The New Yorker, “Crisis in Mexico: The Protests for the Missing Forty-Three,” November 12, 2014

Crisis in Mexico: The Protests for the Missing Forty-Three
Francisco Goldman, The New Yorker, November 12, 2014

There are marches and protests nearly every day in Mexico. Here in Mexico City, protesters gather at a meeting point in the city in the late afternoon or at night, then head down Reforma and through the old center to the Zócalo. Tens of thousands of people march and others line the streets, holding up banners and signs. They count from one to forty-three and cry “Justice!” Last week, I went to two marches, and to a protest at which university students surrounded and blocked access to the Attorney General’s headquarters for six hours. The first march, organized by students, had an especially festive air. The second, the more spontaneously organized #YaMeCansé march, was quieter, yet in some ways more moving, drawing people from all different parts of society, including middle-class families and elderly people. The Mexico City marches have emphasized peaceful protest, but there are moments of violence nevertheless. At the protest outside the Attorney General’s headquarters, a handful of people wearing hoodies, scarves, and the Guy Fawkes masks popularized by Anonymous suddenly appeared out of nowhere and hurled a rock that clanged loudly, almost like a small bomb, off the glass-walled building. Instantly, the journalists in the crowd converged around a figure in a mask who only repeated a few words—“It was the State”—before running off after his companions. Throughout this episode, the students chanted loudly against violence. A group of young women turned to me and complained that now all that would appear on the television news that night would be rock-throwing anarchists or encapuchados, “hooded ones.” As the second march came to an end, half filling the immense Zócalo, another group of encapuchados attacked and set fire to an ancient wooden door at the National Palace.

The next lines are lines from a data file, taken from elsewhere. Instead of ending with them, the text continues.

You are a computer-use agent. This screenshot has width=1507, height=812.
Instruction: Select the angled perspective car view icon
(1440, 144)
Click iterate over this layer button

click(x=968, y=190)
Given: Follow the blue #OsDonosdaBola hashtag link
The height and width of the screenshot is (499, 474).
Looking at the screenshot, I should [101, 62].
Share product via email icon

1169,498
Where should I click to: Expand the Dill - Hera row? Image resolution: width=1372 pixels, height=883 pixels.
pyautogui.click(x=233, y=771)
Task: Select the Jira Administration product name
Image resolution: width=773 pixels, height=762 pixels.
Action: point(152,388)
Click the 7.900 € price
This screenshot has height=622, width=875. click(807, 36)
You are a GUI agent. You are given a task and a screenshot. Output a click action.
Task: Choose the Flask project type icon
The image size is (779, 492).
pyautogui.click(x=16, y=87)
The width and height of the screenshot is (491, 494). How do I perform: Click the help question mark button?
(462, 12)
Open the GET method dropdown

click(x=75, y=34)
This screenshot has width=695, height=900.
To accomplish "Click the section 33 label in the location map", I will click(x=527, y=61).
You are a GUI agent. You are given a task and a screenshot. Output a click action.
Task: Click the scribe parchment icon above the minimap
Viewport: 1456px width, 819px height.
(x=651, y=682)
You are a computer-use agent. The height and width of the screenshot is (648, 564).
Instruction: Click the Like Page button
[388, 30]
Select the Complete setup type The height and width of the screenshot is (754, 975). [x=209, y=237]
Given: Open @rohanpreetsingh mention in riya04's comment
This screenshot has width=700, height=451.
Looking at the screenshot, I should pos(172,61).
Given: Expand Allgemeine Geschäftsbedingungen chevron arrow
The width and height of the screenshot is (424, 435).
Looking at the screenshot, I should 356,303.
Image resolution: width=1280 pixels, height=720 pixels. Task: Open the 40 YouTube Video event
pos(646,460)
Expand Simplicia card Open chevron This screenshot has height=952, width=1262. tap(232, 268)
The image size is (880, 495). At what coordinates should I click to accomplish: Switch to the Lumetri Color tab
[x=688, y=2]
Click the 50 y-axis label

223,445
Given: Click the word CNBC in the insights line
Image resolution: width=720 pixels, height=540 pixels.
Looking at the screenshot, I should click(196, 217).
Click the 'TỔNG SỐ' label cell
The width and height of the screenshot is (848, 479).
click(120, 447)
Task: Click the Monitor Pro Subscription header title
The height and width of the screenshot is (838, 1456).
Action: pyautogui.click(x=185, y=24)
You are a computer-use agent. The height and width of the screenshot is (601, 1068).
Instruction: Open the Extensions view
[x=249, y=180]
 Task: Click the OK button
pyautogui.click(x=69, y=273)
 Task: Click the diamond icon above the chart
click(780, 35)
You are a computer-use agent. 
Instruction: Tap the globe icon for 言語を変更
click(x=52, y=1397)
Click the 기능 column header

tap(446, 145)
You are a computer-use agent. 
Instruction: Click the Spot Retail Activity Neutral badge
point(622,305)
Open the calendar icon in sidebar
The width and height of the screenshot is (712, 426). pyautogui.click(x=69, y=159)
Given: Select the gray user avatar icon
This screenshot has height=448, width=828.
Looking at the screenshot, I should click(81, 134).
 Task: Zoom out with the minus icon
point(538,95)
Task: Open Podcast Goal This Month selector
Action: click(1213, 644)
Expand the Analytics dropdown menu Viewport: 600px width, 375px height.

The next day, witness reports, circulated on social media, claimed that at least some of the encapuchados were infiltrated provocateurs (infiltrados)—a man in a Guy Fawkes mask had been seen slipping behind a line of police who seemed to be shielding him. The mainstream Mexican media focussed so much attention on the burning of the door that many people remarked that they seemed to be equating that crime with the kidnapping of the students; even President Peña Nieto, flying to China, denounced the act of vandalism at a press conference in Alaska.